3.1. Patients’ Characteristics

Characteristics of the 1114 included patients at time of transplantation are described in Table 1. A total 906 patients (81.3%) were CYP3A5 non-expressers (CYP3A5*3/*3) and 208 (18.7%) CYP3A5 expressers (34 CYP3A5 *1/*1 and 174 CYP3A5*1/*3). The only significant difference between the two groups was the time spent on dialysis which was higher in the CYP3A5*1/- group than in the CYP3A5*3/*3 group (2.5 years versus 2.1 years, p = 0.02). During follow up, 72 patients died with a functioning graft (including 64 in the CYP3A5*3/*3 group) and 118 returned to dialysis (including 101 in the CYP3A5*3/*3 group). In addition, 171 BPAR were observed, comprising 104 TCMR (T cell mediated rejection), 84 ABMR (Antibody-mediated rejection), 22 mixed ABMR/TCMR (data missing for 5 patients). Median follow up time in the cohort was 6.3 years (interquartile range: 3.89; 9.08 years).
Patient and graft survival curves for the entire population and according to CYP3A5 genotype are shown in Figure 1. The estimated probability of patient and graft survival in the CYP3A5*1/- group was 0.93 at 3 years post transplantation (CI95%: 0.89; 0.97) versus 0.92 in the CYP3A5*3/*3 group (CI95%: 0.90; 0.94). Graft loss etiologies were similar whatever CYP3A5 genotype (Supplemental Table S1). Figure 2 describes tacrolimus daily dose and C0 from one year post-transplantation. As expected, daily doses were higher and C0 measures were lower in the CYP3A5 expresser group. To evaluate IPV (Intra Patient Variability) between 6 and 12 months post-transplant, coefficients of variation (CV) were calculated according to CYP3A5 genotype. CV was higher in the CYP3A5*3/*3 group compared to CYP3A5*1/(CV = 0.201 +/− 0.200 vs. CV = 0.146 = +/− 0.150; p < 0.001).

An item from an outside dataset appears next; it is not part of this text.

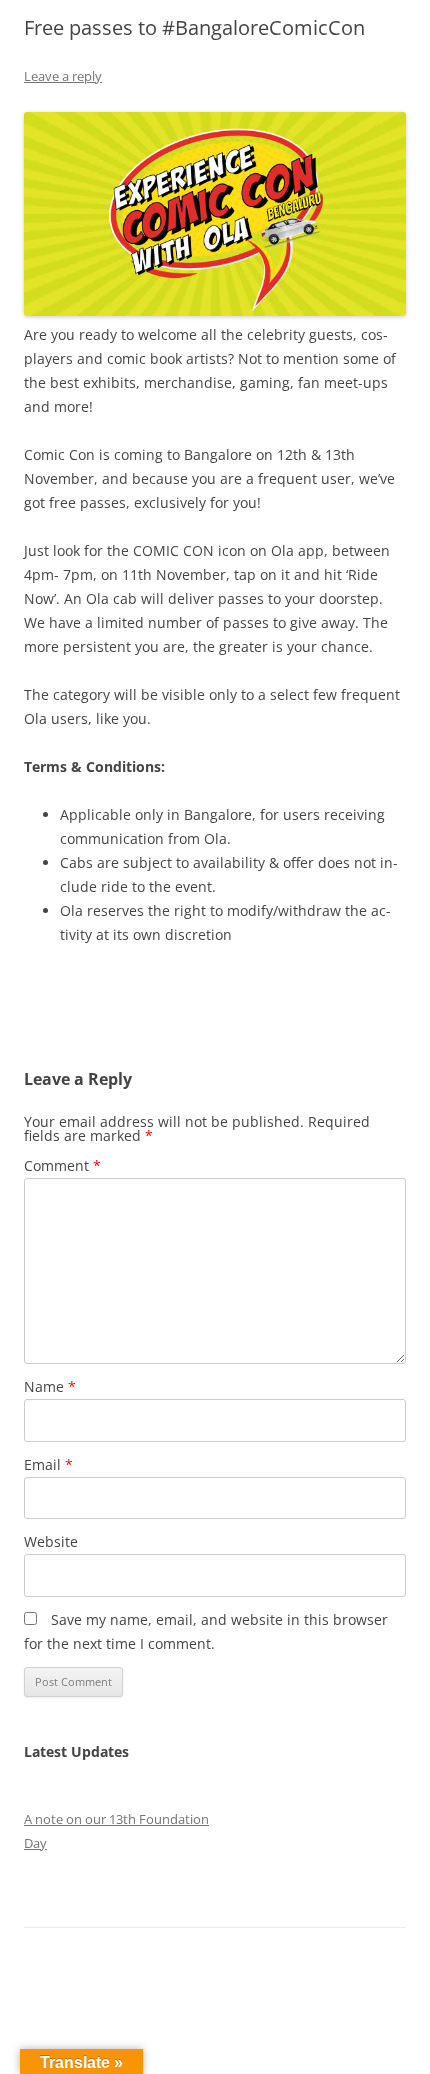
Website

3.2. Tacrolimus Daily dose and Trough Blood Concentration

Linear mixed models confirmed that our clinical practice of tacrolimus daily dose capping of 0.10 mg/kg/day beyond one year post transplantation is in agreement with our care protocol (Supplemental Table S2 and Figure 3A). At one year post transplantation, the tacrolimus mean daily dose was 0.066 mg/kg/day (CI95%: 0.063; 0.068) for CYP3A5 non-expressers and 0.099 mg/kg/day (CI95%: 0.092; 0.107) for CYP3A5 expressers. Tacrolimus daily dose decreased significantly over time by 0.003 mg/kg/day for each year in average (p < 0.01 for time effect on slope) without any significant influence of CYP3A5 genotype (p = 0.17 for CYP3A5 *1/- effect on slope).
Supplemental Table S3 and Figure 3B show the effect of the daily dose limitation of 0.10 mg/kg/day on tacrolimus trough blood concentration (C0). As expected, tacrolimus C0 measures were significantly lower in the CYP3A5 expresser group than in the non-expresser group (p < 0.01 for CYP3A5 *1/- effect on baseline). At 5 years post-transplantation, mean tacrolimus C0 was 5.72 ng/mL (CI95%: 5.56; 5.89) for CYP3A5 non-expressers, and 4.66 ng/mL (CI95%: 3.96; 5.36) for CYP3A5 expressers. For example, at 5 years post transplantation, 68% of CYP3A5 expressers’ C0 were lower than 5 ng/mL versus 30% for CYP3A5 non-expressers.
C0/daily dose mean ratio remained stable over time regardless of CYP3A5 genotype (p = 0.22 and p = 0.81 for time effect and CYP3A5 effect on slope respectively) (Supplemental Table S4 and Figure 3C). As expected, the C0/daily dose mean ratio was higher in the CYP3A5 non-expresser group than in the CYP3A5 expressers group (2.00 [CI95% 1.90; 2.09] versus 0.99 [CI95% 0.79; 1.19] respectively, p < 0.01). The year of transplantation had no significant effect on baseline or slope values of C0/daily dose ratio (data not shown) which supports the consistency of our care protocol over the 10 years of this study.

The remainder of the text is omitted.